YOUR TASK >> Copy the lines verbatim, beginning with the line that contains "Task: Open the Beanie product image" and continuing through the end of the data, and only those lines.
Segment Open
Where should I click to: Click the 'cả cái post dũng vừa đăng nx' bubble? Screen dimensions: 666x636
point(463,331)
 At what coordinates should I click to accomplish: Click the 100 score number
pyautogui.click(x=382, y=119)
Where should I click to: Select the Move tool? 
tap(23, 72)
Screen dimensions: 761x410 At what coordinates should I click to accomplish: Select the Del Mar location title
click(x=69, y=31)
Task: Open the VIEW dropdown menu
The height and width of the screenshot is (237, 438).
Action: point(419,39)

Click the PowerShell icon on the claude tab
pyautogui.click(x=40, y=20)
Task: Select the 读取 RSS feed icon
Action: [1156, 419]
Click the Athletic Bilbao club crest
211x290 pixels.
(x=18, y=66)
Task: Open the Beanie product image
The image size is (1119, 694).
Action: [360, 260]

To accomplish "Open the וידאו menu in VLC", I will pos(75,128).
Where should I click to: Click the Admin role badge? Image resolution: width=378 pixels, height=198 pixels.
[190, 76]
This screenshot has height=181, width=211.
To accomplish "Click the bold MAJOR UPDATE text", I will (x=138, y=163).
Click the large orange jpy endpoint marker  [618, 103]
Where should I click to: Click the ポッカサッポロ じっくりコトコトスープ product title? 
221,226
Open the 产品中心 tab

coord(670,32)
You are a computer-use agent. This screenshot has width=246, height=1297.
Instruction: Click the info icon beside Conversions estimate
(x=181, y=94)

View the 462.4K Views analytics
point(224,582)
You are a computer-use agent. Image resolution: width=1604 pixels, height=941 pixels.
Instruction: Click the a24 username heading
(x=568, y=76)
Segment Closed
TASK SOLUTION >>
Task: Open the Beanie product image
The image size is (1119, 694).
Action: [360, 260]

To accomplish "Open the וידאו menu in VLC", I will pos(75,128).
Where should I click to: Click the Admin role badge? Image resolution: width=378 pixels, height=198 pixels.
[190, 76]
This screenshot has height=181, width=211.
To accomplish "Click the bold MAJOR UPDATE text", I will (x=138, y=163).
Click the large orange jpy endpoint marker  [618, 103]
Where should I click to: Click the ポッカサッポロ じっくりコトコトスープ product title? 
221,226
Open the 产品中心 tab

coord(670,32)
You are a computer-use agent. This screenshot has width=246, height=1297.
Instruction: Click the info icon beside Conversions estimate
(x=181, y=94)

View the 462.4K Views analytics
point(224,582)
You are a computer-use agent. Image resolution: width=1604 pixels, height=941 pixels.
Instruction: Click the a24 username heading
(x=568, y=76)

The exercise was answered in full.